- **Source passage**:

[start]

On 4/2/2013 12:38 AM, Ed Huntress wrote:

What Clare is saying, I believe, is that the length of the hose makes
no difference in the value of suction -- if there is no airflow
through the hose. If you hook up a vacuum pump to, say, a bell jar or
to a perfectly sealed vacuum-cure rig for composites, it doesn't
matter how long the hose is. The vacuum will be the same.

What reduces the vacuum is the drag experienced by airflow through the
hose. Longer hoses will measure the same vacuum at their ends, no
matter how long the hose, if there is no flow. But if there is flow,
the more there is, and the greater the inherent drag in the hose, the
lower will be the measured vacuum at the end.

Rules of physics.


Same with electricity.

Vacuum = Voltage.

Length of hose = resistance.

Air mass flow = Current.

But if the resistance per circular mil foot is relatively low, and the
conductor guage(number of circular mils) is high enough, the number of
feet becomes a very small part of the equation. IE, if you have a 5
amp load on a 12 ga conductor 5 feet or 500 feet in length, it's going
to take a sensitive instrument to read the difference. Put 30 amps on
a 22 ga wire and the difference between 5 feet and 15 will be readily
discernable (if the wire lasts long enough to measure it )


electricity doesn't exactly translate to vacuum stuff, although it's more
accurate than the electricity to liquid in pipes model.

[end]

- **Written instruction A**:
List every pairing the vacuum hose post draws between a vacuum quantity and an electrical one.
- **Written instruction B**:
Print the vacuum hose post from "But if the resistance" to "measure it )" word for word.
- **Written instruction C**:
Answer these questions from the vacuum hose post:
(i) What two setups are named where hose length makes no difference to the vacuum?
(ii) What load and conductor size would need a sensitive instrument to show a difference between 5 feet and 500 feet?
(iii) Which model is said to be less accurate than comparing electricity to vacuum?
Use only the vacuum hose post to complete the tasks, without drawing on the data or any outside knowledge.

- **Data section**:
[start]

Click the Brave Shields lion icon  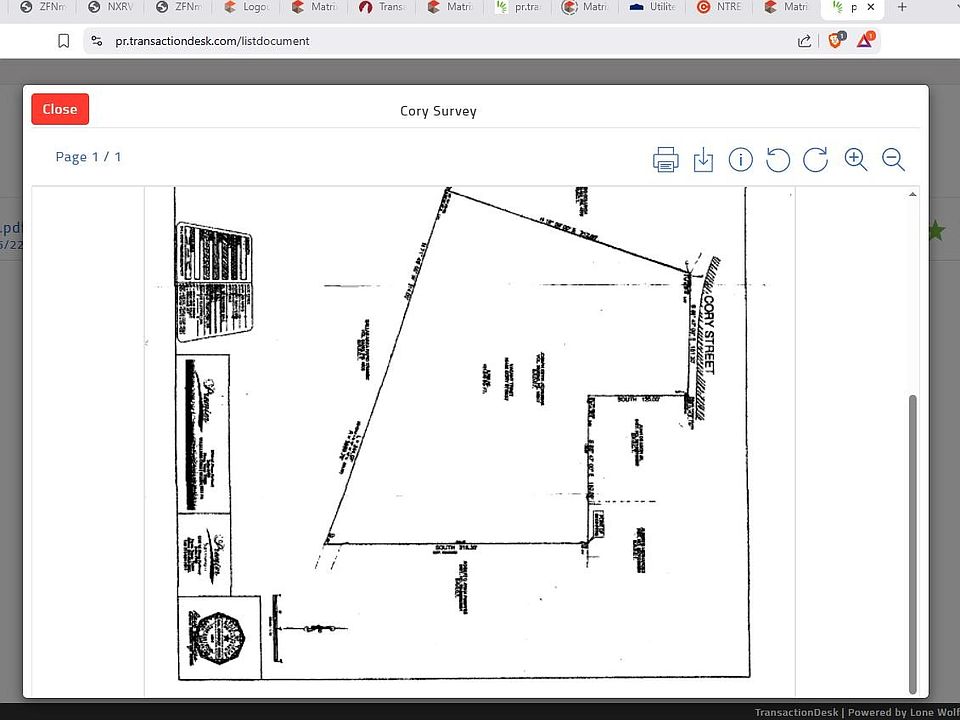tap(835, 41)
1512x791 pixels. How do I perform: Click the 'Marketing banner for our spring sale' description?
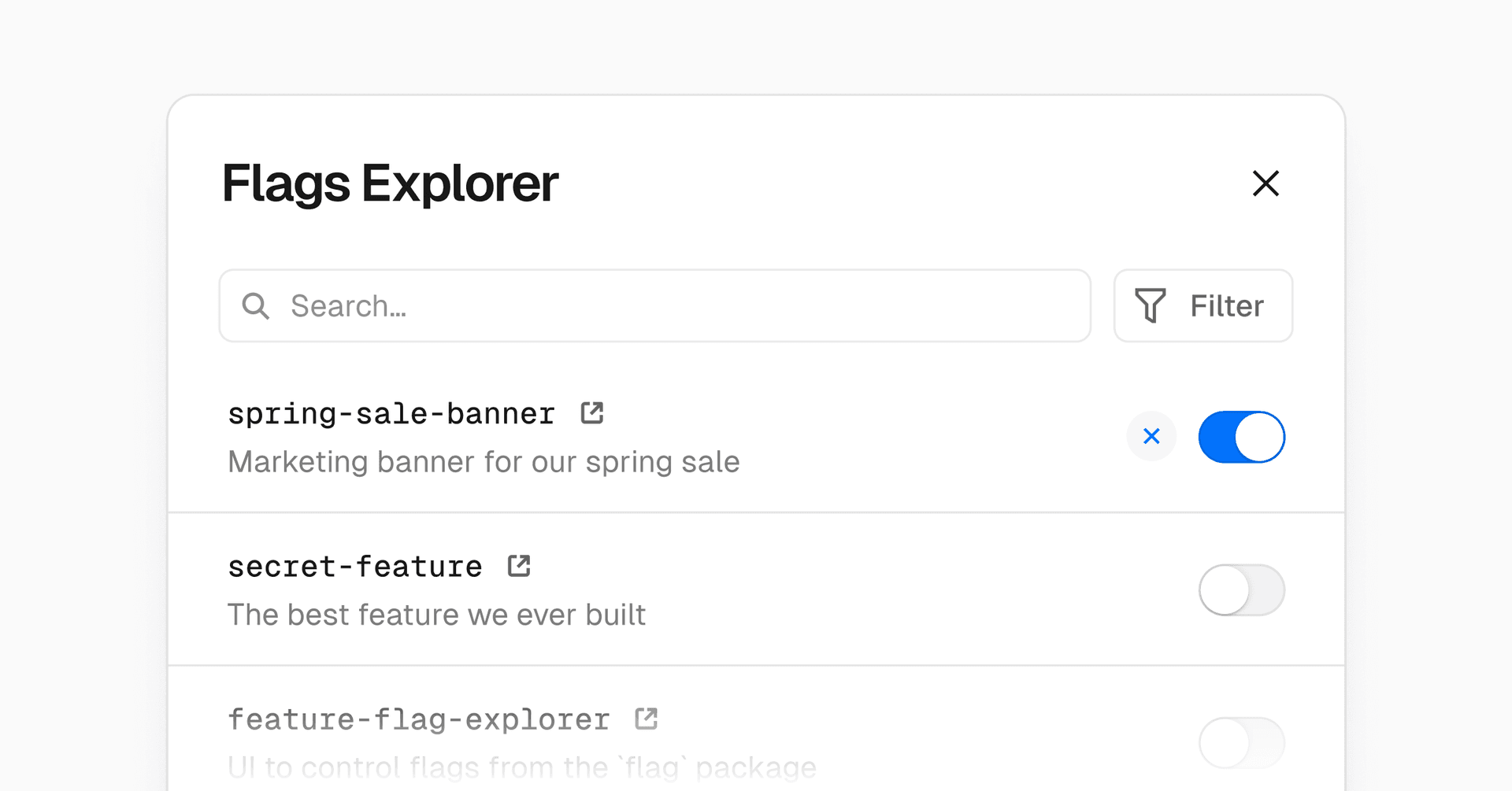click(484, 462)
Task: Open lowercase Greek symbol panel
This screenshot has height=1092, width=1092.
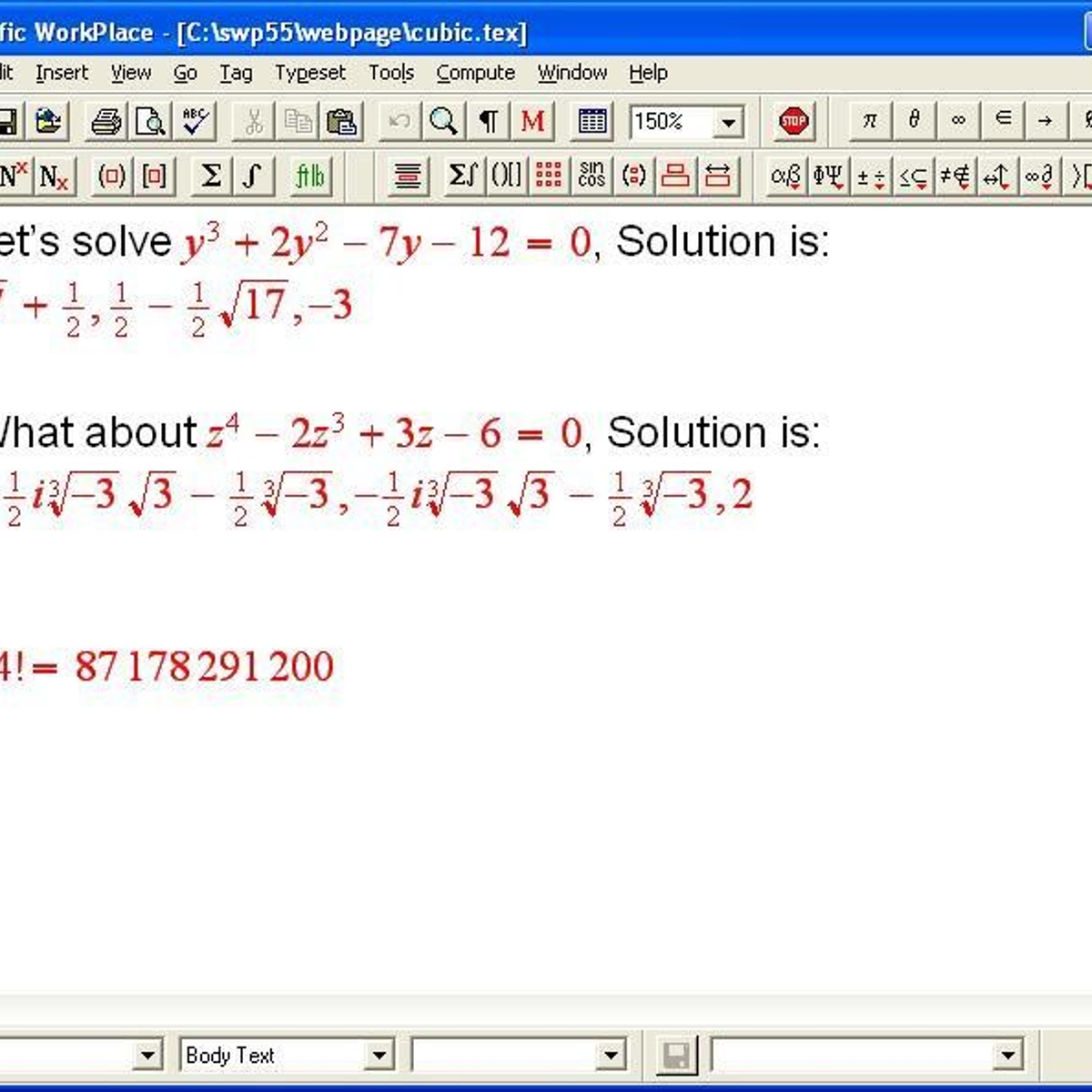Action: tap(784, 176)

[end]
[start]

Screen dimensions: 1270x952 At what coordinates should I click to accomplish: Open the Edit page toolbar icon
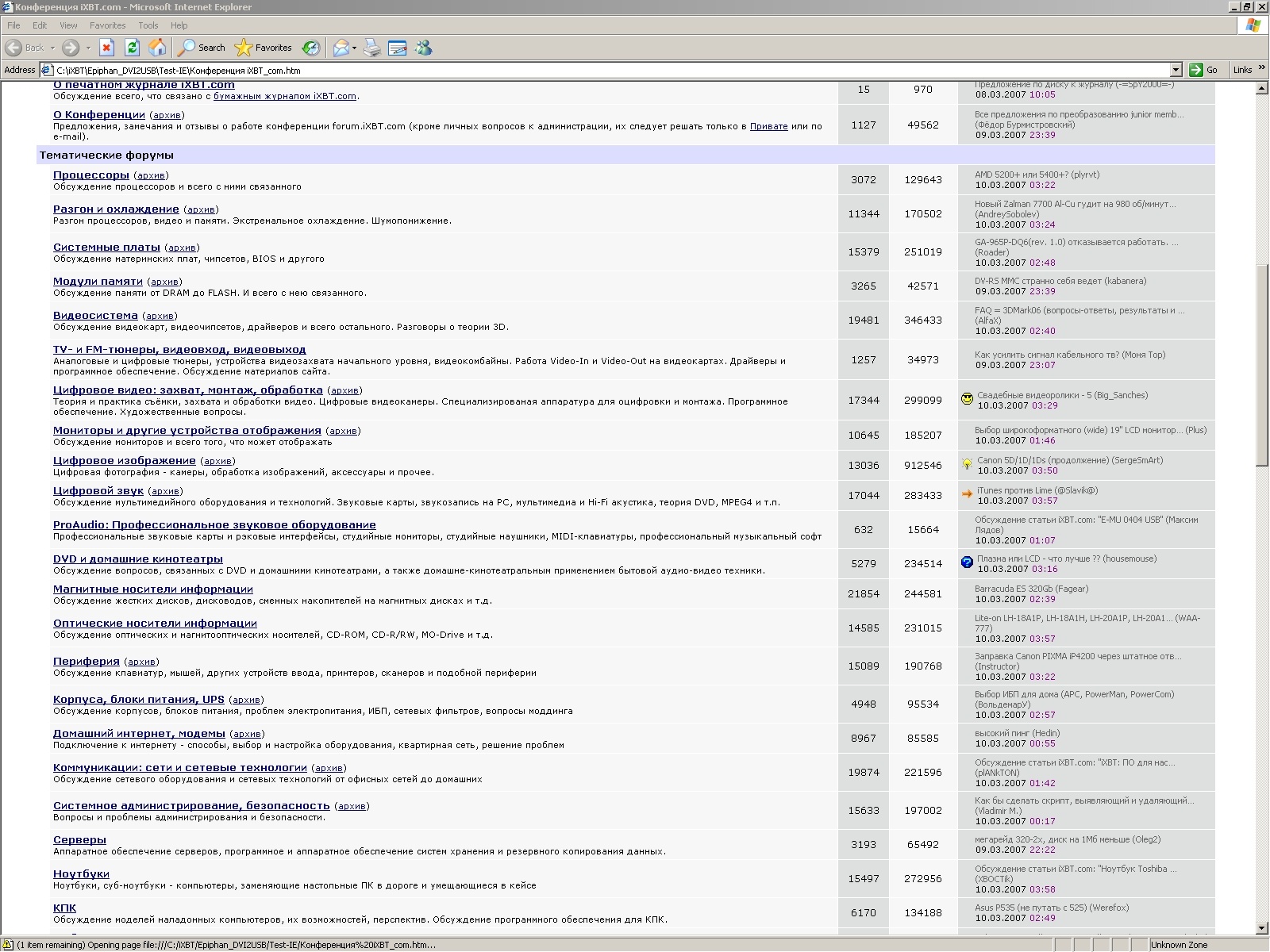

[end]
[start]

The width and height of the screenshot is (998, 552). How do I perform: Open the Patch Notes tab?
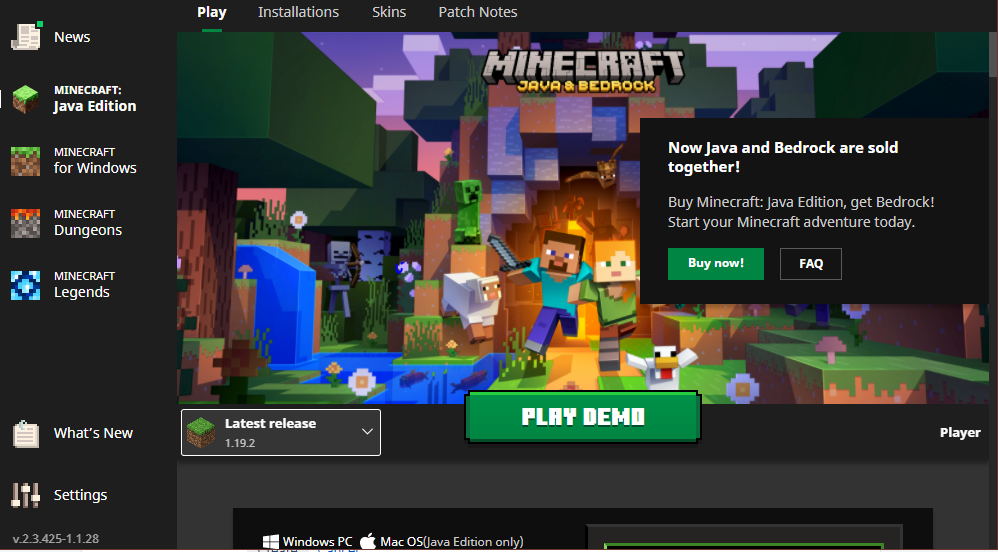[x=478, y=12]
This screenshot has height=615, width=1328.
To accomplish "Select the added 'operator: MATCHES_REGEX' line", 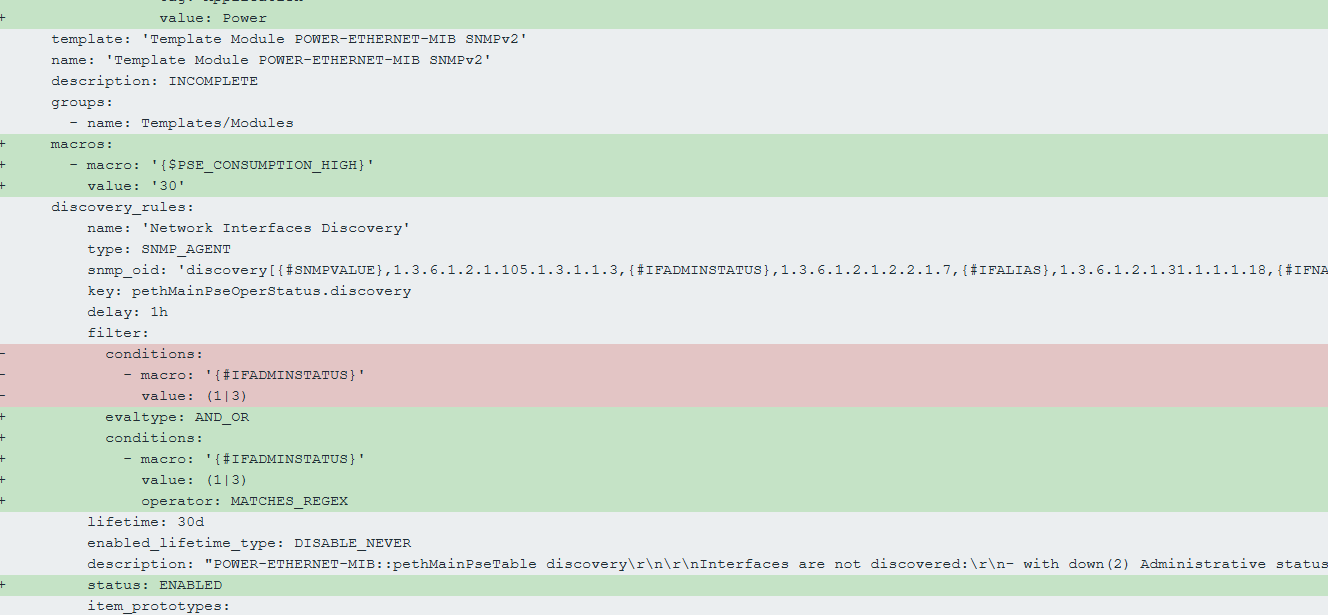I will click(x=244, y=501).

[end]

- **Exercise answer A**:
Vacuum = Voltage
Length of hose = resistance
Air mass flow = Current

- **Exercise answer B**:
But if the resistance per circular mil foot is relatively low, and the
conductor guage(number of circular mils) is high enough, the number of
feet becomes a very small part of the equation. IE, if you have a 5
amp load on a 12 ga conductor 5 feet or 500 feet in length, it's going
to take a sensitive instrument to read the difference. Put 30 amps on
a 22 ga wire and the difference between 5 feet and 15 will be readily
discernable (if the wire lasts long enough to measure it )

- **Exercise answer C**:
(i) A bell jar and a perfectly sealed vacuum-cure rig for composites.
(ii) A 5 amp load on a 12 ga conductor.
(iii) The electricity to liquid in pipes model.